### Zu erledigen
Wandle den Abschnitt von der Zeile mit „You are a computer-use agent. Image“ bis einschließlich der Zeile mit „pos(466,650)“ in eine nummerierte Liste um und lass dabei Leerzeilen weg.

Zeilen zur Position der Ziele
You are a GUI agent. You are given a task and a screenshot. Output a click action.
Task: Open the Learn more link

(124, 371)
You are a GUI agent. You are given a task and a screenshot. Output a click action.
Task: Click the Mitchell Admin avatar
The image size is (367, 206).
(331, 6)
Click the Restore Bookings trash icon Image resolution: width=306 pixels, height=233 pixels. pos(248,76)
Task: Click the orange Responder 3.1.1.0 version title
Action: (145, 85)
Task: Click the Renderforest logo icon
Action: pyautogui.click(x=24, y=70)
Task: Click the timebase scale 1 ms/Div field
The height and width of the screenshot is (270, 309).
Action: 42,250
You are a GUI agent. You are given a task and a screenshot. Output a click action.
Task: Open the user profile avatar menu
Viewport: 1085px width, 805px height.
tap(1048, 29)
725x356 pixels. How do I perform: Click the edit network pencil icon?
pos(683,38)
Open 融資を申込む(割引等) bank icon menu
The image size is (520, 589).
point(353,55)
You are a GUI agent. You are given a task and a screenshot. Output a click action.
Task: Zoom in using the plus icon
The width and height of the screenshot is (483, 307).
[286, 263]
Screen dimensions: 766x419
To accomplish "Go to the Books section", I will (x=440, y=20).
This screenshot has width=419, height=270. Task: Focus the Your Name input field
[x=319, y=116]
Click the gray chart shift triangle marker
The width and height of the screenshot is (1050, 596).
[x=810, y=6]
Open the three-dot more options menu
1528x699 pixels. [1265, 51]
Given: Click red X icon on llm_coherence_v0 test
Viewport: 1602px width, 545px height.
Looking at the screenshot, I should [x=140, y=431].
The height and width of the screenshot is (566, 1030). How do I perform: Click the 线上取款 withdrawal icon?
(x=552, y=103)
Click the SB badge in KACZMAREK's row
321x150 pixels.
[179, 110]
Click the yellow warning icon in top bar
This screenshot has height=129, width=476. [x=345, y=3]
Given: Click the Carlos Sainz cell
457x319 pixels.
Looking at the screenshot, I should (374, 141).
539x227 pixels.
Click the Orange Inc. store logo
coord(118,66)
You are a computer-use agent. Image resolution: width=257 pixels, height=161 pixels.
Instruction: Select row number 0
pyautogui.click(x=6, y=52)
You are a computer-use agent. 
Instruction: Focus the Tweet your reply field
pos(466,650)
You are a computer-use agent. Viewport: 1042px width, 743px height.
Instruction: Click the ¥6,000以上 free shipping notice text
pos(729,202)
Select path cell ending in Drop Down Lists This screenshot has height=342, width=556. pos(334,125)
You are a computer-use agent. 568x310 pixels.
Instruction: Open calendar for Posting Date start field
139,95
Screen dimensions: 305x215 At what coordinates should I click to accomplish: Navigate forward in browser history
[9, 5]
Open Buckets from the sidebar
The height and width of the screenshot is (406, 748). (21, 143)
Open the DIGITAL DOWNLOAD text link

### Vollständige Ausgabe
1. You are a computer-use agent. Image resolution: width=257 pixels, height=161 pixels.
2. Instruction: Select row number 0
3. pyautogui.click(x=6, y=52)
4. You are a computer-use agent. 
5. Instruction: Focus the Tweet your reply field
6. pos(466,650)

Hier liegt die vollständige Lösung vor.